* EXERCISE TASK
Locate every line in the listing below that contains the word "arrow", and copy each of those lines.

* DATASET RECORDS
______

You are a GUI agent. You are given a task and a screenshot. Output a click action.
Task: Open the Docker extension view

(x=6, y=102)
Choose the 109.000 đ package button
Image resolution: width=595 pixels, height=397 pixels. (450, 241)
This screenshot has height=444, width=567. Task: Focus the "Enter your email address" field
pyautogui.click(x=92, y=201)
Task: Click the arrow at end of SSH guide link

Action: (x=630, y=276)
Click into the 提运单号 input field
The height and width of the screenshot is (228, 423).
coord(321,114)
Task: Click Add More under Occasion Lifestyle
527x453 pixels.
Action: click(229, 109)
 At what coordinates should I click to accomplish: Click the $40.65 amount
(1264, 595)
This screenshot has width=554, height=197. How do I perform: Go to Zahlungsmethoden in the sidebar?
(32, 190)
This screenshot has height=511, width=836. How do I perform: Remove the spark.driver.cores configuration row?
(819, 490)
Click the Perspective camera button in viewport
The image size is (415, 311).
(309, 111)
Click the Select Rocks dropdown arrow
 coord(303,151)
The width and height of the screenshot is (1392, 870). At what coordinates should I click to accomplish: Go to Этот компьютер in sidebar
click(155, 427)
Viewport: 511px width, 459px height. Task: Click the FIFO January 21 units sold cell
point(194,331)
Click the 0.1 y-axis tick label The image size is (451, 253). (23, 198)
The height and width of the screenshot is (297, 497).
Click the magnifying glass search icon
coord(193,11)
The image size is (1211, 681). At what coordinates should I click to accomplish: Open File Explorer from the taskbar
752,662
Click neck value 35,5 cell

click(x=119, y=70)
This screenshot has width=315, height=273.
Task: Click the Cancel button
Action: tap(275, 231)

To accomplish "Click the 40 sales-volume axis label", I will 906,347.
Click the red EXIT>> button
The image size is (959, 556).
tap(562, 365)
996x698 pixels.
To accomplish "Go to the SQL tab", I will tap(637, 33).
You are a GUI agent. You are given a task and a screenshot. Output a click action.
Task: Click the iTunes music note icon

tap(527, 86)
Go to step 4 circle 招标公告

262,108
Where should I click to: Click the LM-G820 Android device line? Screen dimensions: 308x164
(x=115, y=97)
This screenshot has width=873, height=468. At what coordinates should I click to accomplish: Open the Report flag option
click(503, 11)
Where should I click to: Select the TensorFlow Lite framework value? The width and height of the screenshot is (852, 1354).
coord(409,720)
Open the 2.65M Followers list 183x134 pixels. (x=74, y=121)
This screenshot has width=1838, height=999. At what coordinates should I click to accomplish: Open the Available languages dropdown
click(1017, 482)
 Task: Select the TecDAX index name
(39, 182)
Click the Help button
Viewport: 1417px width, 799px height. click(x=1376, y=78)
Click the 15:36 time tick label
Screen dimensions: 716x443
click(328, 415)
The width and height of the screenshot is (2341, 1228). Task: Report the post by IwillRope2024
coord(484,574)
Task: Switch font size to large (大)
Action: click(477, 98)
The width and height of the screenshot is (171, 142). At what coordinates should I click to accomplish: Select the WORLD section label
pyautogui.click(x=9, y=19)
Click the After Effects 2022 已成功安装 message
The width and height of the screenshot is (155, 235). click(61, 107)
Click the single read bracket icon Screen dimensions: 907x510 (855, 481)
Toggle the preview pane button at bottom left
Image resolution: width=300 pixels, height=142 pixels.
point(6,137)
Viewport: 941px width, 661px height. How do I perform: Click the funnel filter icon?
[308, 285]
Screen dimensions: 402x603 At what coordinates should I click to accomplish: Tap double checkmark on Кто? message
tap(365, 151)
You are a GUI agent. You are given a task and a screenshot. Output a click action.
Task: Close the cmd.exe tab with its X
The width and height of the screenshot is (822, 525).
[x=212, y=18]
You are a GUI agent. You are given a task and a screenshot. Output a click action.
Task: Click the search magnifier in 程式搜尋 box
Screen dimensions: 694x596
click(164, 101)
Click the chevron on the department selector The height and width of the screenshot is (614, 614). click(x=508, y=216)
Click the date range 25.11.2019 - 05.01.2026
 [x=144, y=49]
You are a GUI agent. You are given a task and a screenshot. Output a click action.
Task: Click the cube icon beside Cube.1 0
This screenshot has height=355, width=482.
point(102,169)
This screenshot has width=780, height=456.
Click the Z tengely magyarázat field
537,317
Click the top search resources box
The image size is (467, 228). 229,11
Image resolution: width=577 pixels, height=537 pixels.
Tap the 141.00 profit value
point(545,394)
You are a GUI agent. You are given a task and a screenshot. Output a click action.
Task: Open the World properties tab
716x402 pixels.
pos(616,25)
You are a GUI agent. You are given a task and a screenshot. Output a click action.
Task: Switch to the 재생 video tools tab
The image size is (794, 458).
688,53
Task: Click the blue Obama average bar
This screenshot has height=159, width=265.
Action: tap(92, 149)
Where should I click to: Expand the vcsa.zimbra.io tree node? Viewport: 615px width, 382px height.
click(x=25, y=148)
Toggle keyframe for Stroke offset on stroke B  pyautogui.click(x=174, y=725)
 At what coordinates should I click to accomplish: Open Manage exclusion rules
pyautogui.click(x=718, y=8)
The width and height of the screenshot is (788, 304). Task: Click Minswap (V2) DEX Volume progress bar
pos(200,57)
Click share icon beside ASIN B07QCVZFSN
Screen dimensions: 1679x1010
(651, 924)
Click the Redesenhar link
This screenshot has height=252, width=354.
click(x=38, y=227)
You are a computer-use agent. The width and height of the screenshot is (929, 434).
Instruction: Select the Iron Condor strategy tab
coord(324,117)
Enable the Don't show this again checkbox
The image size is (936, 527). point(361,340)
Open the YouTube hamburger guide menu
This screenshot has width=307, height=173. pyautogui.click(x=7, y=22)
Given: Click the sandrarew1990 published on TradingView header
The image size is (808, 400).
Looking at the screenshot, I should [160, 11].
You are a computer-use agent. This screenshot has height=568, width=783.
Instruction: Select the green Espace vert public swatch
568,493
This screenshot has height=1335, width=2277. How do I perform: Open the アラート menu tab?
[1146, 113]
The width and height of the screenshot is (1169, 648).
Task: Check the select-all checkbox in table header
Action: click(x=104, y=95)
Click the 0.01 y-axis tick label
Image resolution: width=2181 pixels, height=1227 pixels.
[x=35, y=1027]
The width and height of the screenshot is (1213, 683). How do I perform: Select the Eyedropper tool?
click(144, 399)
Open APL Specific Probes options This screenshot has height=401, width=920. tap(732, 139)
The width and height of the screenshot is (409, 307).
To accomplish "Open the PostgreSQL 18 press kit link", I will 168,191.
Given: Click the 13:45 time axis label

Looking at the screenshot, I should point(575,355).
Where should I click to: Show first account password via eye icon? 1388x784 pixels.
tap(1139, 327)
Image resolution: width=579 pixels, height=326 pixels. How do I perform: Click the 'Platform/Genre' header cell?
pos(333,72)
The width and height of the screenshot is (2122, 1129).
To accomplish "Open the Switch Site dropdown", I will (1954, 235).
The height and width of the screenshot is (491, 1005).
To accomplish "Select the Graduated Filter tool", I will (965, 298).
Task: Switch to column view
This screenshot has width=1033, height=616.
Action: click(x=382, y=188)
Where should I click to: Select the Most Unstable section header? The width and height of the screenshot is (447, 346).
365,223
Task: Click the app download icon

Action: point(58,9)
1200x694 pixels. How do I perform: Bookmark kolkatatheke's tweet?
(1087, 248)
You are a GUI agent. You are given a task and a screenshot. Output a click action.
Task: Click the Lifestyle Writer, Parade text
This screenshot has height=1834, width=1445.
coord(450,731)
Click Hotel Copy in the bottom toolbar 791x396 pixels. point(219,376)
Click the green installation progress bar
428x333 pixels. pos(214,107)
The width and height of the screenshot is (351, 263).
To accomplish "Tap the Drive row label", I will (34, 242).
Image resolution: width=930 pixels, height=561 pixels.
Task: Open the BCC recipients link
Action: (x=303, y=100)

______

* CORRECT OUTPUT
Task: Click the arrow at end of SSH guide link
Click the Select Rocks dropdown arrow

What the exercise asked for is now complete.